British Columbia has allowed for a C$30m ($22.8m) drop in its annual budget for the fiscal year, due to gambling regulation overhaul.

The crackdown on money laundering started before the publication of the report, however, leading to the arrest of suspected international money launderer Dan Bai Shun Jin in May. Mr. Jin faces an arrest warrant in the US for alleged fraud of over $1.4m from the state of Nevada.

There are fears that the money laundering has facilitated itself into other sectors of BC's economy. German highlighted the need for research into allegations of organised crime in real estate. This could be of concern to legislators as one-third of BC’s GDP reportedly involves real estate.

BC Attorney General David Eby has called for a study into money laundering in the real estate sector, but that is just one of many murky areas that have raised questioned since the release of the report. There are also media reports that the former government, led by British Columbia Liberals, received hundreds of thousands of dollars from the operators of two casinos named in the money laundering report. Elections BC records show Gateway Casinos gave the BC Liberals at least $220,000 since 2015 and Great Canadian Gaming donated $127 in the same period.
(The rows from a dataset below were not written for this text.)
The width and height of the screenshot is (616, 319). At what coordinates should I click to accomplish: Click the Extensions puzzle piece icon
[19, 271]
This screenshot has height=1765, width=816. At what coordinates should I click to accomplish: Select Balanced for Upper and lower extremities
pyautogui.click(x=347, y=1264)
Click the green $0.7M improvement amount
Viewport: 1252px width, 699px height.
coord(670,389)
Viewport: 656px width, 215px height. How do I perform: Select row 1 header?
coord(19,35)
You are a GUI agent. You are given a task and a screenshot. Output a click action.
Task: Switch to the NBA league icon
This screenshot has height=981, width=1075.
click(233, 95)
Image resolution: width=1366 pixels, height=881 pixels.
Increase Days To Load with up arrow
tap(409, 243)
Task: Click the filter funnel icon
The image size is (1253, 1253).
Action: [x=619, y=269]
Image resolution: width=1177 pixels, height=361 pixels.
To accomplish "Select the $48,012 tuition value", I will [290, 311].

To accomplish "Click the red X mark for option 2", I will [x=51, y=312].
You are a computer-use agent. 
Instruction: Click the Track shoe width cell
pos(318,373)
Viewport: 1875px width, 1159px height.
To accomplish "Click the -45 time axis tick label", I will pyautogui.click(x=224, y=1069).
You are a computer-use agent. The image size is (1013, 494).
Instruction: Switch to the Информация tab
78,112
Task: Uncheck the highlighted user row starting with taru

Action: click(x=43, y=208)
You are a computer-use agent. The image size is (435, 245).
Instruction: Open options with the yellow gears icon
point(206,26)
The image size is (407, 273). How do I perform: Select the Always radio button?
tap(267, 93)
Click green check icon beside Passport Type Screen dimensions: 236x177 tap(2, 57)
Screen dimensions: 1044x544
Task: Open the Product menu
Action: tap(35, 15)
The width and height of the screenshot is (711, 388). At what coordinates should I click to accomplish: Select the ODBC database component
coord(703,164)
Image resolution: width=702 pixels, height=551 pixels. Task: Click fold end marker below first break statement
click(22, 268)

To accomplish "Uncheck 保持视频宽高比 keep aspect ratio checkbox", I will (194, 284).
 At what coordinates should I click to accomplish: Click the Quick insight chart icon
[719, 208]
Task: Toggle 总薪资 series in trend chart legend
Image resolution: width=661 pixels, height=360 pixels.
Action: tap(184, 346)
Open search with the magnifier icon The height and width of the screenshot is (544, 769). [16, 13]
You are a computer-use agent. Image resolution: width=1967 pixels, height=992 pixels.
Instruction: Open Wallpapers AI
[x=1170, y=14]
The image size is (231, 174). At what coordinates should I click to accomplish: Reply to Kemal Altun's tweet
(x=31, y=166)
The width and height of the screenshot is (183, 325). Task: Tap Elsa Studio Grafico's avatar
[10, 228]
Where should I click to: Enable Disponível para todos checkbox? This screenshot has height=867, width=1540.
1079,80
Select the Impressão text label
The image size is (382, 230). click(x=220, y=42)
The China connection is another strand yet to be fully explored. According to the report, Chinese citizens looking to relocate their wealth from China to Canada (and to bypass strict financial limits set in China) agreed to accept cash from a Canadian lender, exchange the money in a casino for chips, then convert the chips into cash as they exit the casino.

“A complex network of criminal alliances has coalesced with underground banks at its centre,” wrote German. “Money is laundered from Vancouver into and out of China and to other locations, including Mexico and Colombia. Illegal drug networks in North America are supplied by methamphetamines and precursor chemicals from China and cocaine from Latin America. In addition, ‘high rollers’ from China facilitate the flight of capital from China using Canadian casinos, junket operations and investment in real estate.”